The Sixth Circuit found that the debtor’s pledge of his IRA account against future indebtedness which he never incurred did not render the account non-exemptible in bankruptcy. Daley v. Mostoller (In re Daley), No. 12-6130 (June 17, 2013).
Two years prior to filing for bankruptcy, the debtor opened an IRA account with Merrill Lynch. Prior to opening the account the debtor entered into a “Client Relationship Agreement” with Merrill Lynch containing the following language: “All of your securities and other property in any account—margin or cash—in which you have an interest, or which at any time are in your possession or under your control, shall be subject to a lien for the discharge of any and all indebtedness or any other obligations you may have to Merrill Lynch.” This provision had the effect of pledging the IRA account as security on any future debts to Merrill Lynch the debtor may incur. The debtor, however, never incurred any debts to Merrill Lynch, never opened another Merrill Lynch account which could have been used to incur debt, nor did he otherwise use the IRA account.
The debtor sought to exempt the IRA from his bankruptcy estate pursuant to section 522(b)(3)(C) which provides that IRAs that enjoy tax exempt status under the Tax Code are exempt from the bankruptcy estate. In support of his position the debtor provided a favorable determination letter from the IRS.
The trustee objected, arguing that the debtor’s IRA lost its tax exempt status pursuant to Tax Code sections 408(e)(2)(A) and 4975(c)(1)(B). Section 408(e)(2)(A) provides that an IRA loses its tax exempt status when the owner engages in any activity prohibited by section 4975. Section 4975(c)(1)(B) prohibits “any direct or indirect” “lending of money or other extension of credit” between the IRA and its owner. By agreeing to allow Merrill Lynch to take a lien on the account to secure future debts, the trustee maintained, the debtor indirectly used his IRA to obtain credit from Merrill Lynch. Both the bankruptcy court and the district court agreed. The Sixth Circuit reversed.

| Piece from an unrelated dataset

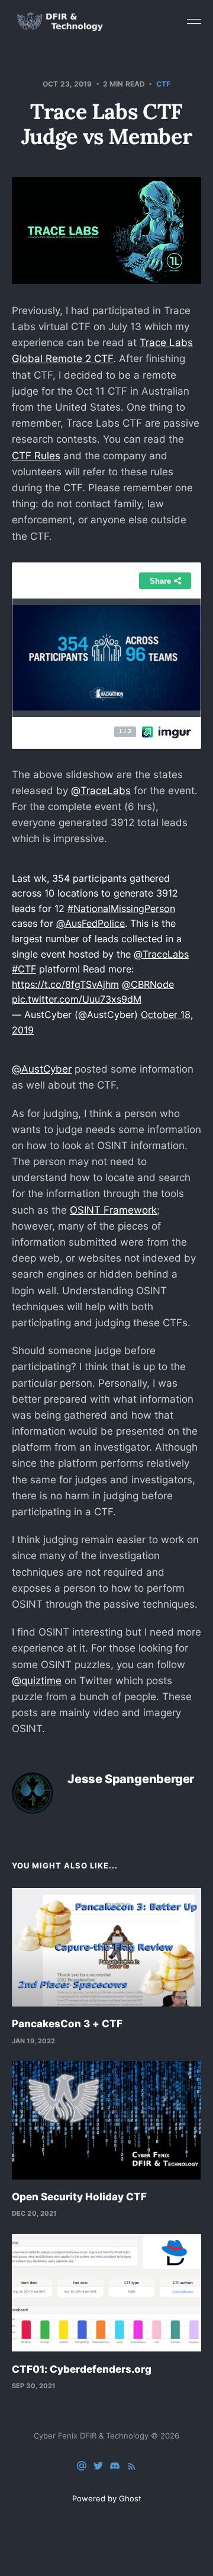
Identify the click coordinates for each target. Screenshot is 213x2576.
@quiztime (37, 1681)
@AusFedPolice (90, 923)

In holding that the IRA was exempt, the Sixth Circuit found that despite the broad language of section 4975, “[t]he salient reality is that Daley never borrowed from the IRA, and Merrill Lynch never extended credit to Daley based on the existence of the IRA.” The fact that the debtor never opened a margin-trading or other account with Merrill Lynch which could have provided the basis for indebtedness rendered the lien provision contingent on an event that never occurred. The court noted that its decision was consistent with the 2011 IRS announcement that lien provisions like the one at issue in this case would not destroy an IRA’s tax exempt status in the absence of an actual extension of credit. IRS Announcement 2011-81, 2011-52 I.R.B. 1052.

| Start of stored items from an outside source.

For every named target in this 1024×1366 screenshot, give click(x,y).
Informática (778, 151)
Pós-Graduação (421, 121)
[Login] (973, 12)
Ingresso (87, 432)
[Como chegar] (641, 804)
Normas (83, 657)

The lower courts had relied, in part, on a Department of Labor advisory opinion stating that granting a security interest in an IRA to cover debt in a non- IRA account “would amount to an extension of credit by the IRA to the IRA owner.” Emp. Benefits Sec. Admin., U.S. Dep’t of Labor, Advisory Op. 2009-03A at 3. The Sixth Circuit found this authority unpersuasive because the Department of Labor itself has indicated that it is rethinking its position on the matter and because advisory opinions by the DOL have no precedential imperative and are limited to the case before the panel.